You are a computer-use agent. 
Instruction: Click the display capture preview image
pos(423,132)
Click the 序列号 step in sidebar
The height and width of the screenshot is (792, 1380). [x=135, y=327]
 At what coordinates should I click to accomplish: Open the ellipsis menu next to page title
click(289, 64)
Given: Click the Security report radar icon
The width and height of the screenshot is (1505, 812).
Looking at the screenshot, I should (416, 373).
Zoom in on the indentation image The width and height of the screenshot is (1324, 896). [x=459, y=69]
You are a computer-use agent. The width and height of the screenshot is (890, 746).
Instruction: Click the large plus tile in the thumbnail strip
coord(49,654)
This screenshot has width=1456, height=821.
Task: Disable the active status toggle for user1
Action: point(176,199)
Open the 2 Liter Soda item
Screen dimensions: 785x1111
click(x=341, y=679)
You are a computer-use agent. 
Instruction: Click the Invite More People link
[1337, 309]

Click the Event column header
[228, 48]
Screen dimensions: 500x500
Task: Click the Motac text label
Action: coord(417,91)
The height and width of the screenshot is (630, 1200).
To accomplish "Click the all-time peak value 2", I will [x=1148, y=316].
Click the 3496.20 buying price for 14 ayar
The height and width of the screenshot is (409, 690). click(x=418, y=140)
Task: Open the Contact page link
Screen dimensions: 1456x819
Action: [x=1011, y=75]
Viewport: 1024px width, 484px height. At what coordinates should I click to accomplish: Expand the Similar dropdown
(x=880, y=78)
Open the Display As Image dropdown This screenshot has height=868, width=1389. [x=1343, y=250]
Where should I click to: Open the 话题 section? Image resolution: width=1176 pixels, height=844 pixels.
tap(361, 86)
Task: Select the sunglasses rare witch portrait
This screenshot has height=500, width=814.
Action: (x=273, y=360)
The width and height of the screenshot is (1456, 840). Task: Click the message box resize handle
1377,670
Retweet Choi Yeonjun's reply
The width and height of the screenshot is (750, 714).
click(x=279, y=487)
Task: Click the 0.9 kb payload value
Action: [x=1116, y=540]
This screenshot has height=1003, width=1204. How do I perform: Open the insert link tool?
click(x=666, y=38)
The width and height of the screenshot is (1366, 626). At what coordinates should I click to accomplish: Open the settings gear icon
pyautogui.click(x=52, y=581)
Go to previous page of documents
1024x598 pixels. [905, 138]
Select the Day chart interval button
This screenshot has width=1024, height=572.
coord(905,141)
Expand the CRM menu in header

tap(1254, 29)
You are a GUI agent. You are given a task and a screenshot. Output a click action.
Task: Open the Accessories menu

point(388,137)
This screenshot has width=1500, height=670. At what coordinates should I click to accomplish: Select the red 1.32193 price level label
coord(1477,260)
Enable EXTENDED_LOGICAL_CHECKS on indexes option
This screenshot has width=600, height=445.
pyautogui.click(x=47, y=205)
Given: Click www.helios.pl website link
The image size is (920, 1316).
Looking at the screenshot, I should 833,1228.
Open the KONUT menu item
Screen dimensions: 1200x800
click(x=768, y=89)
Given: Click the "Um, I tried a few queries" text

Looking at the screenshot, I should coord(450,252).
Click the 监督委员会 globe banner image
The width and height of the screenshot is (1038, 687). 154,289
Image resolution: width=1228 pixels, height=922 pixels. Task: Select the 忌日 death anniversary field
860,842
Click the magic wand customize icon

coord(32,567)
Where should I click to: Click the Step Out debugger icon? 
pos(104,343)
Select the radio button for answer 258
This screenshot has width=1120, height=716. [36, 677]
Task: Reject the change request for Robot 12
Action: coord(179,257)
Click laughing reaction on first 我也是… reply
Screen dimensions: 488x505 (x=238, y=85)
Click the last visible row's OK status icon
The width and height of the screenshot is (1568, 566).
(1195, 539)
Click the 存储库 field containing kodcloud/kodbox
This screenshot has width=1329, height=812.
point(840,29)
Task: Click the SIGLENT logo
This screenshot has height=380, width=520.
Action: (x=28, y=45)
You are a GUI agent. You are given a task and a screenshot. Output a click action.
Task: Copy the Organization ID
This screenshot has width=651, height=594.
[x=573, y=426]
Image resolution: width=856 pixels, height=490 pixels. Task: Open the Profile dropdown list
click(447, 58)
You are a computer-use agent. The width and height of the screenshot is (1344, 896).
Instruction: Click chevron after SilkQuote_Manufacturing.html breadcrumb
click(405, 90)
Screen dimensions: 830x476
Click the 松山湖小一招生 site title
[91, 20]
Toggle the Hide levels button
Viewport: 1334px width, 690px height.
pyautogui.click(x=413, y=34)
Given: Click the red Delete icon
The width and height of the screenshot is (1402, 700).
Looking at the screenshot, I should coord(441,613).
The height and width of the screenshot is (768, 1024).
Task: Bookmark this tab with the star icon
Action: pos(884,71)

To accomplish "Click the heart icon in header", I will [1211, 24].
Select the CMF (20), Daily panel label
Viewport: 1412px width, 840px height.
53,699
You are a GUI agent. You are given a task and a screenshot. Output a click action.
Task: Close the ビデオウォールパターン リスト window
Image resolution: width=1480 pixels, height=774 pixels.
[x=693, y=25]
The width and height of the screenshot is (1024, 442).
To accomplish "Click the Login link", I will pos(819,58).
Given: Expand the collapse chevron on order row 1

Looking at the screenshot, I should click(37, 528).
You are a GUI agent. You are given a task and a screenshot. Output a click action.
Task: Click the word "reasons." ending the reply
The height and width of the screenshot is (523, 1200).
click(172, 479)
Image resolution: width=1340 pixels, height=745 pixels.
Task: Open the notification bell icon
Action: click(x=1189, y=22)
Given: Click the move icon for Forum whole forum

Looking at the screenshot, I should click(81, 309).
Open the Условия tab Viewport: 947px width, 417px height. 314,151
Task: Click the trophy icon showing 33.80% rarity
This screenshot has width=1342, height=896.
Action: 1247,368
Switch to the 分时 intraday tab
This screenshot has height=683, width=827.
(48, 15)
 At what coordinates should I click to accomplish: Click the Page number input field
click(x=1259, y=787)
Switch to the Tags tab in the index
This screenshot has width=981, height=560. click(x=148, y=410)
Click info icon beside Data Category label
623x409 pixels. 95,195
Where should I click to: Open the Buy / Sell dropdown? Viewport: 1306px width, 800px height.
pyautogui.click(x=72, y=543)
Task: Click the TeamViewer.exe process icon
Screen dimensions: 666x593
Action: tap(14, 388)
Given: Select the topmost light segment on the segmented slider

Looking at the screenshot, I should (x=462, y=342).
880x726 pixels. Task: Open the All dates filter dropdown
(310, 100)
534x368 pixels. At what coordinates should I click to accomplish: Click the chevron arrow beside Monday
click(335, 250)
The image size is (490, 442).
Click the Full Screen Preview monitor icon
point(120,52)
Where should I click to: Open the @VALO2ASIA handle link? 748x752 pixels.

_____

### Exercise brief
Update the records above by replacing "ellipsis menu" with "three-dot menu", and keep everything else the same.

### Expected answer
You are a computer-use agent. 
Instruction: Click the display capture preview image
pos(423,132)
Click the 序列号 step in sidebar
The height and width of the screenshot is (792, 1380). [x=135, y=327]
 At what coordinates should I click to accomplish: Open the three-dot menu next to page title
click(289, 64)
Given: Click the Security report radar icon
The width and height of the screenshot is (1505, 812).
Looking at the screenshot, I should (416, 373).
Zoom in on the indentation image The width and height of the screenshot is (1324, 896). [x=459, y=69]
You are a computer-use agent. The width and height of the screenshot is (890, 746).
Instruction: Click the large plus tile in the thumbnail strip
coord(49,654)
This screenshot has width=1456, height=821.
Task: Disable the active status toggle for user1
Action: point(176,199)
Open the 2 Liter Soda item
Screen dimensions: 785x1111
click(x=341, y=679)
You are a computer-use agent. 
Instruction: Click the Invite More People link
[1337, 309]

Click the Event column header
[228, 48]
Screen dimensions: 500x500
Task: Click the Motac text label
Action: coord(417,91)
The height and width of the screenshot is (630, 1200).
To accomplish "Click the all-time peak value 2", I will [x=1148, y=316].
Click the 3496.20 buying price for 14 ayar
The height and width of the screenshot is (409, 690). click(x=418, y=140)
Task: Open the Contact page link
Screen dimensions: 1456x819
Action: [x=1011, y=75]
Viewport: 1024px width, 484px height. At what coordinates should I click to accomplish: Expand the Similar dropdown
(x=880, y=78)
Open the Display As Image dropdown This screenshot has height=868, width=1389. [x=1343, y=250]
Where should I click to: Open the 话题 section? Image resolution: width=1176 pixels, height=844 pixels.
tap(361, 86)
Task: Select the sunglasses rare witch portrait
This screenshot has height=500, width=814.
Action: (x=273, y=360)
The width and height of the screenshot is (1456, 840). Task: Click the message box resize handle
1377,670
Retweet Choi Yeonjun's reply
The width and height of the screenshot is (750, 714).
click(x=279, y=487)
Task: Click the 0.9 kb payload value
Action: [x=1116, y=540]
This screenshot has height=1003, width=1204. How do I perform: Open the insert link tool?
click(x=666, y=38)
The width and height of the screenshot is (1366, 626). At what coordinates should I click to accomplish: Open the settings gear icon
pyautogui.click(x=52, y=581)
Go to previous page of documents
1024x598 pixels. [905, 138]
Select the Day chart interval button
This screenshot has width=1024, height=572.
coord(905,141)
Expand the CRM menu in header

tap(1254, 29)
You are a GUI agent. You are given a task and a screenshot. Output a click action.
Task: Open the Accessories menu

point(388,137)
This screenshot has width=1500, height=670. At what coordinates should I click to accomplish: Select the red 1.32193 price level label
coord(1477,260)
Enable EXTENDED_LOGICAL_CHECKS on indexes option
This screenshot has width=600, height=445.
pyautogui.click(x=47, y=205)
Given: Click www.helios.pl website link
The image size is (920, 1316).
Looking at the screenshot, I should 833,1228.
Open the KONUT menu item
Screen dimensions: 1200x800
click(x=768, y=89)
Given: Click the "Um, I tried a few queries" text

Looking at the screenshot, I should coord(450,252).
Click the 监督委员会 globe banner image
The width and height of the screenshot is (1038, 687). 154,289
Image resolution: width=1228 pixels, height=922 pixels. Task: Select the 忌日 death anniversary field
860,842
Click the magic wand customize icon

coord(32,567)
Where should I click to: Click the Step Out debugger icon? 
pos(104,343)
Select the radio button for answer 258
This screenshot has width=1120, height=716. [36, 677]
Task: Reject the change request for Robot 12
Action: coord(179,257)
Click laughing reaction on first 我也是… reply
Screen dimensions: 488x505 (x=238, y=85)
Click the last visible row's OK status icon
The width and height of the screenshot is (1568, 566).
(1195, 539)
Click the 存储库 field containing kodcloud/kodbox
This screenshot has width=1329, height=812.
point(840,29)
Task: Click the SIGLENT logo
This screenshot has height=380, width=520.
Action: (x=28, y=45)
You are a GUI agent. You are given a task and a screenshot. Output a click action.
Task: Copy the Organization ID
This screenshot has width=651, height=594.
[x=573, y=426]
Image resolution: width=856 pixels, height=490 pixels. Task: Open the Profile dropdown list
click(447, 58)
You are a computer-use agent. The width and height of the screenshot is (1344, 896).
Instruction: Click chevron after SilkQuote_Manufacturing.html breadcrumb
click(405, 90)
Screen dimensions: 830x476
Click the 松山湖小一招生 site title
[91, 20]
Toggle the Hide levels button
Viewport: 1334px width, 690px height.
pyautogui.click(x=413, y=34)
Given: Click the red Delete icon
The width and height of the screenshot is (1402, 700).
Looking at the screenshot, I should coord(441,613).
The height and width of the screenshot is (768, 1024).
Task: Bookmark this tab with the star icon
Action: pos(884,71)

To accomplish "Click the heart icon in header", I will [1211, 24].
Select the CMF (20), Daily panel label
Viewport: 1412px width, 840px height.
53,699
You are a GUI agent. You are given a task and a screenshot. Output a click action.
Task: Close the ビデオウォールパターン リスト window
Image resolution: width=1480 pixels, height=774 pixels.
[x=693, y=25]
The width and height of the screenshot is (1024, 442).
To accomplish "Click the Login link", I will pos(819,58).
Given: Expand the collapse chevron on order row 1

Looking at the screenshot, I should click(37, 528).
You are a GUI agent. You are given a task and a screenshot. Output a click action.
Task: Click the word "reasons." ending the reply
The height and width of the screenshot is (523, 1200).
click(172, 479)
Image resolution: width=1340 pixels, height=745 pixels.
Task: Open the notification bell icon
Action: click(x=1189, y=22)
Given: Click the move icon for Forum whole forum

Looking at the screenshot, I should click(81, 309).
Open the Условия tab Viewport: 947px width, 417px height. 314,151
Task: Click the trophy icon showing 33.80% rarity
This screenshot has width=1342, height=896.
Action: 1247,368
Switch to the 分时 intraday tab
This screenshot has height=683, width=827.
(48, 15)
 At what coordinates should I click to accomplish: Click the Page number input field
click(x=1259, y=787)
Switch to the Tags tab in the index
This screenshot has width=981, height=560. click(x=148, y=410)
Click info icon beside Data Category label
623x409 pixels. 95,195
Where should I click to: Open the Buy / Sell dropdown? Viewport: 1306px width, 800px height.
pyautogui.click(x=72, y=543)
Task: Click the TeamViewer.exe process icon
Screen dimensions: 666x593
Action: tap(14, 388)
Given: Select the topmost light segment on the segmented slider

Looking at the screenshot, I should (x=462, y=342).
880x726 pixels. Task: Open the All dates filter dropdown
(310, 100)
534x368 pixels. At what coordinates should I click to accomplish: Click the chevron arrow beside Monday
click(335, 250)
The image size is (490, 442).
Click the Full Screen Preview monitor icon
point(120,52)
Where should I click to: Open the @VALO2ASIA handle link? 748x752 pixels.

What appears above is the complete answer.